Onmund lifted a hand in doubt; the corner of his mouth curved up with it. "She...didn't want you involved-" he placated gently.
"I am involved," I cut in, glancing toward the windows speckled with frost and clumping snowflakes. "I'm the Dragonborn," I murmured to the glass. "And I know Akatosh should have chosen her. She's the one with the magic – she's the stronger sister. The useful twin," I admitted with a swallow. "I know that everyone looking for signs believed she would be made Dragonborn, when one...might be required."
The hairs on the back of my neck prickled; a question, fleeting as it brushed me, asked if Ulfric had known starting a war might expose the Passero line and force the Dragonborn within to surface?
When I glanced to the mage and found a flicker of guilt in his icy-blue depths, I knew it was true. I nodded. I had spoken the words; I must accept them. Everybody had assumed she would gain Akatosh's favour.
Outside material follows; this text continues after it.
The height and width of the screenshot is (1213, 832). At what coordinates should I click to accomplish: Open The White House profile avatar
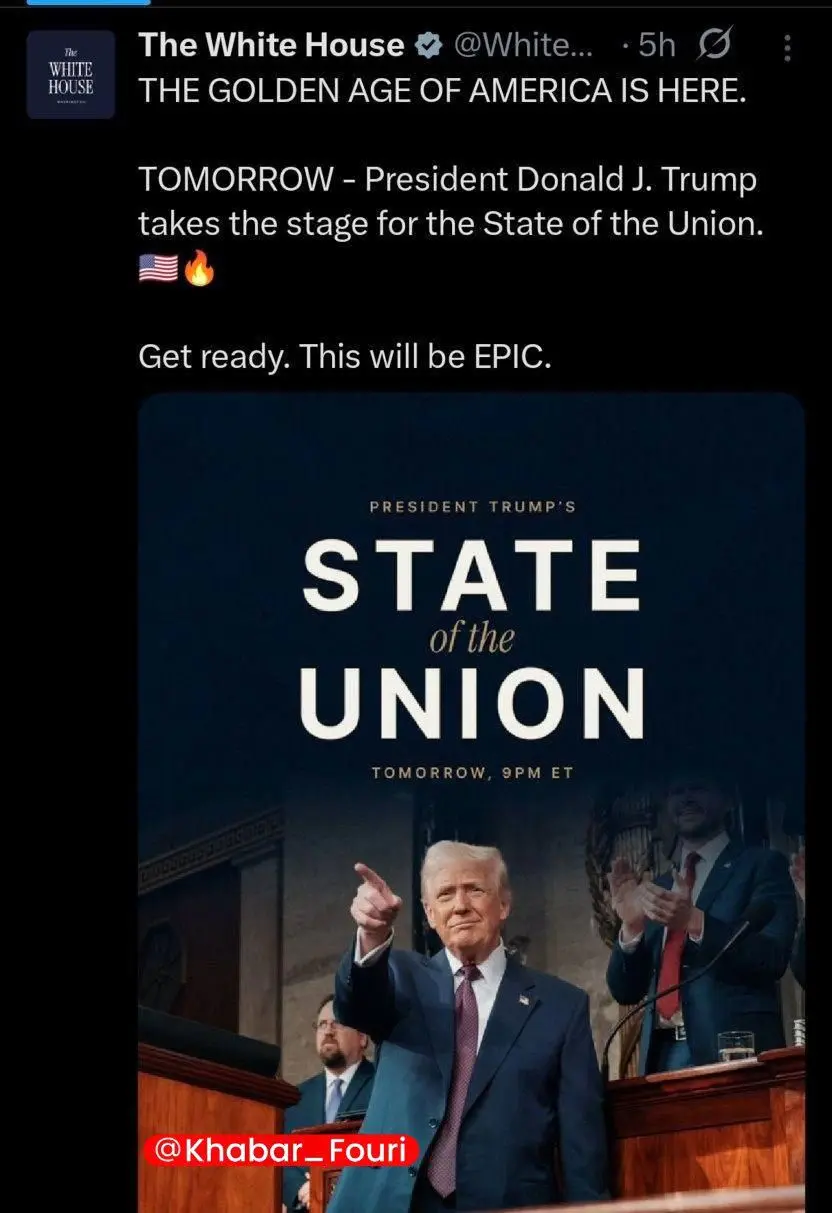[71, 74]
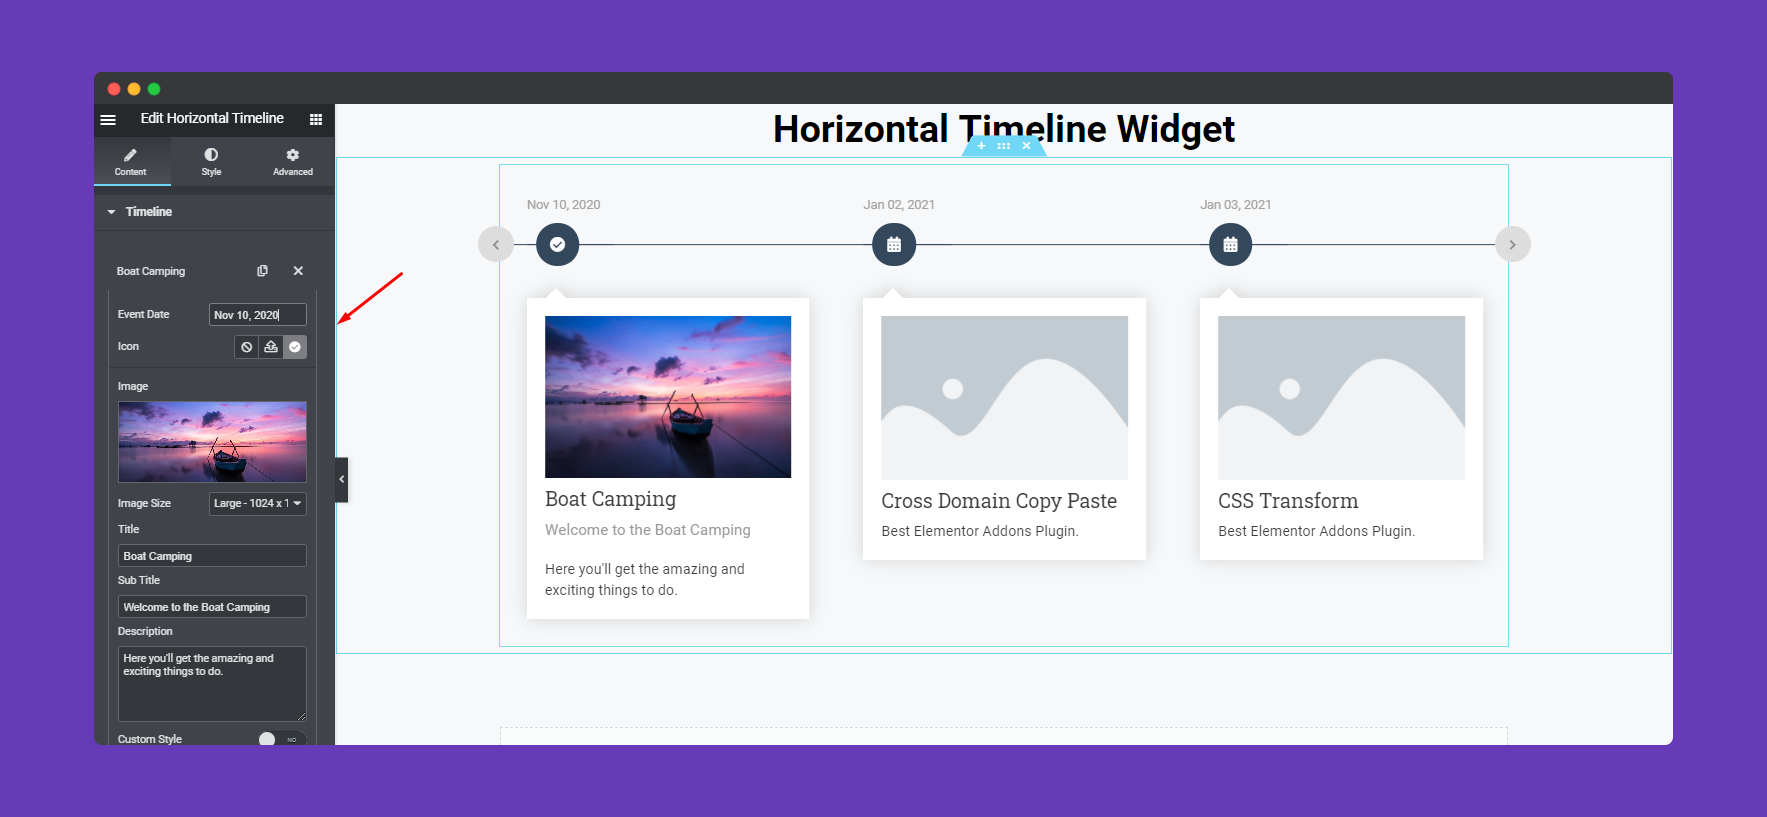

Perhaps even...
"Did...she think she would be made Dragonborn?"
"She is dragonborn," Onmund reminded me in an earnest but quiet tone. "Just because she can't thu'um like you doesn't make her any less dragonborn than you."
"You know what I mean," I narrowed my eyes. "I'm the one whose been tasked with solving this Alduin problem."
"What's an Alduin?"
"He's the dragon in control of the other dragons. The one bringing them back to life. Sorry," I mumbled, remembering that only a handful of people knew about that. About him.
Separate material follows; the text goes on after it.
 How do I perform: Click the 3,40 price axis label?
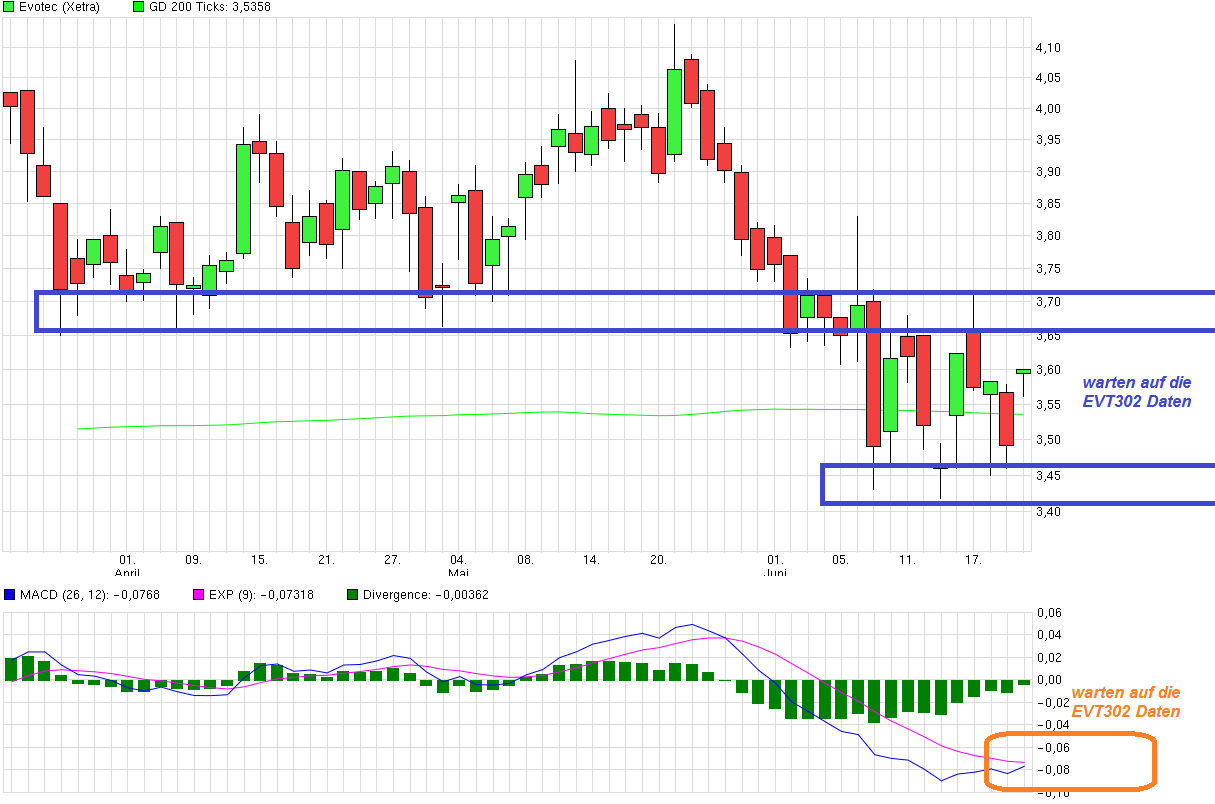click(x=1047, y=512)
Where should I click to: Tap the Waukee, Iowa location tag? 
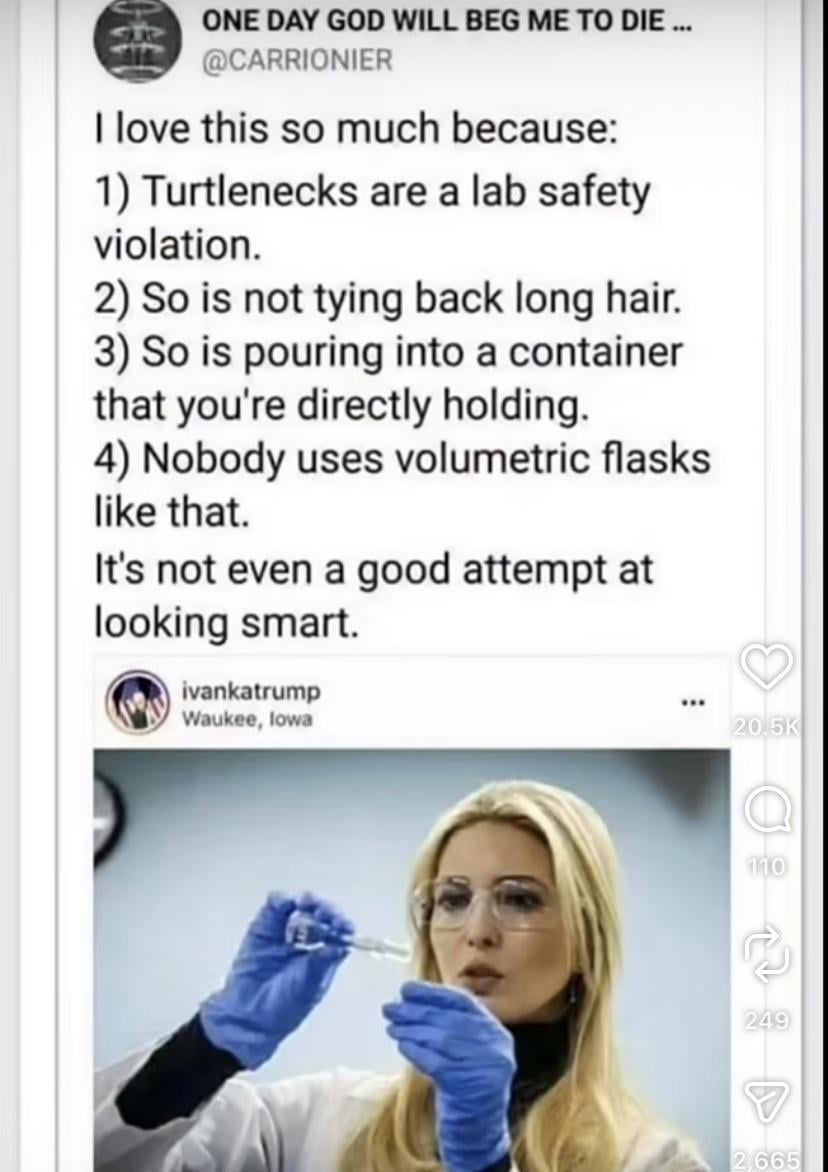247,720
"Another dragon is behind-?"
"It doesn't matter," I waved it off; clenched my eyes closed a moment to focus. "What does is that – despite the task falling to me, Giselle has somehow been three steps ahead for this entire ridiculous journey, and I don't know why. If I'm to save Skyrim of anything," I opened my eyes, the point of my ramblings – my insistence Vilkas find her – suddenly clear. I faced Onmund with resigned determination. "I...think I need her help."
It was painful to admit.
"I need to know what she knows," I pressed hurriedly. "And I need to understand why she has done – all she has done."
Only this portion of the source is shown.